We investigated postischemic alterations in
benzodiazepine receptor, D1
dopamine receptor, and
muscarinic acetylcholine receptor binding after transient middle cerebral artery (MCA) occlusion in rats using [3H]-
flumazenil, [3H]-
SCH23390, and [3H]-N-methyl-4-piperidyl benzilate ([3H]-NMPB), respectively, as radioligand. These
ligand bindings were determined at 3 and 24 h and at 3 and 7 days after
ischemia/reperfusion of MCA by using autoradiographic methods. Ischemic cell injury was clearly detected from 3 h after
ischemia/reperfusion and progressively increased from 3-24 h after
ischemia/reperfusion of MCA. The area of cell injury reached maximum at 24 h after
ischemia/reperfusion of MCA. [3H]-
SCH23390 binding was reduced to 47% of the contralateral side at 3 days after
ischemia/reperfusion of MCA. After 7 days, [3H]-
SCH23390 binding was further reduced by 20% in the striatum. [3H]-NMPB binding was slightly decreased in both the striatum and cerebral cortex at 3 days after
ischemia/reperfusion of MCA, and [3H]-NMPB binding in the striatum and cerebral cortex were reduced to 42 and 62% of the contralateral side at 7 days after
ischemia/reperfusion of MCA. [3H]-NMPB was also decreased at 24 h.
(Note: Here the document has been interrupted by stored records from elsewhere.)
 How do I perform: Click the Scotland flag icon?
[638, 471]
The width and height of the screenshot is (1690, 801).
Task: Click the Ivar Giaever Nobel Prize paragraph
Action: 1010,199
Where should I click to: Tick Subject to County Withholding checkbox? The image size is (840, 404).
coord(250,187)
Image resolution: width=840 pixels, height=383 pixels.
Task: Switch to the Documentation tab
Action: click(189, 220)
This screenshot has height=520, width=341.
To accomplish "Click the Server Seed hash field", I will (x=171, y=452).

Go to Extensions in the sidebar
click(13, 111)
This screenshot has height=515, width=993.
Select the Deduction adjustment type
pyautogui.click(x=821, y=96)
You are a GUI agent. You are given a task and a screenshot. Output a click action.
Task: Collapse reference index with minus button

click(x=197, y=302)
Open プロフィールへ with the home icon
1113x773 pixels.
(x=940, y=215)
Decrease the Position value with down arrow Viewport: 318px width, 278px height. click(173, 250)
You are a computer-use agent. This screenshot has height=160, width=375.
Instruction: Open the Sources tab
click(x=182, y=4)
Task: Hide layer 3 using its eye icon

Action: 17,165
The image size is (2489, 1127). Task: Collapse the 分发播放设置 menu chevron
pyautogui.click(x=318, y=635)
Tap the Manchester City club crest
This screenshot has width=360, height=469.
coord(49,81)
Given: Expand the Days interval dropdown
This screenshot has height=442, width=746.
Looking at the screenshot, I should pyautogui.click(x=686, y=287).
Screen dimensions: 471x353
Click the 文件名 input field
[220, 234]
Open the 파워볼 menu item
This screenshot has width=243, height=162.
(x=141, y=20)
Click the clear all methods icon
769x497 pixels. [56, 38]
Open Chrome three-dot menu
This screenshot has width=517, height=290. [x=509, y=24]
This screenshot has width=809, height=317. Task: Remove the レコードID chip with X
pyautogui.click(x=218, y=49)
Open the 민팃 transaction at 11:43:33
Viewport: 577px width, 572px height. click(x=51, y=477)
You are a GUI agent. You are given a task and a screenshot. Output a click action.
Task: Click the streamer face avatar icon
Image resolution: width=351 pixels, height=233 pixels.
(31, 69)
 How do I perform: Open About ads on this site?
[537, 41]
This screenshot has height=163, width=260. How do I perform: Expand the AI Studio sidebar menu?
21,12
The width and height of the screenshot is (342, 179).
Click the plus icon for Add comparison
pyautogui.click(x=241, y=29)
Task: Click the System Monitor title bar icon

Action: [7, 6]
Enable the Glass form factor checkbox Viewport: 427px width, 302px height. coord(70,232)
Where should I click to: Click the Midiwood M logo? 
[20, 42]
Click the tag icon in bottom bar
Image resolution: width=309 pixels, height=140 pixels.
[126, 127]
In contrast, [3H]-
flumazenil binding was not decreased in the striatum and cerebral cortex within 7 days after
ischemia/reperfusion of MCA. These results suggest that [3H]-
SCH23390 and [3H]-NMPB binding do not correlate with cell injury by
ischemia/reperfusion, although vulnerability to
ischemia/reperfusion was observed with these receptors. In addition, central
benzodiazepine receptor imaging might be essentially stable to neuronal cell injury induced by transient focal
cerebral ischemia in rats, in contrast to the results of PET studies.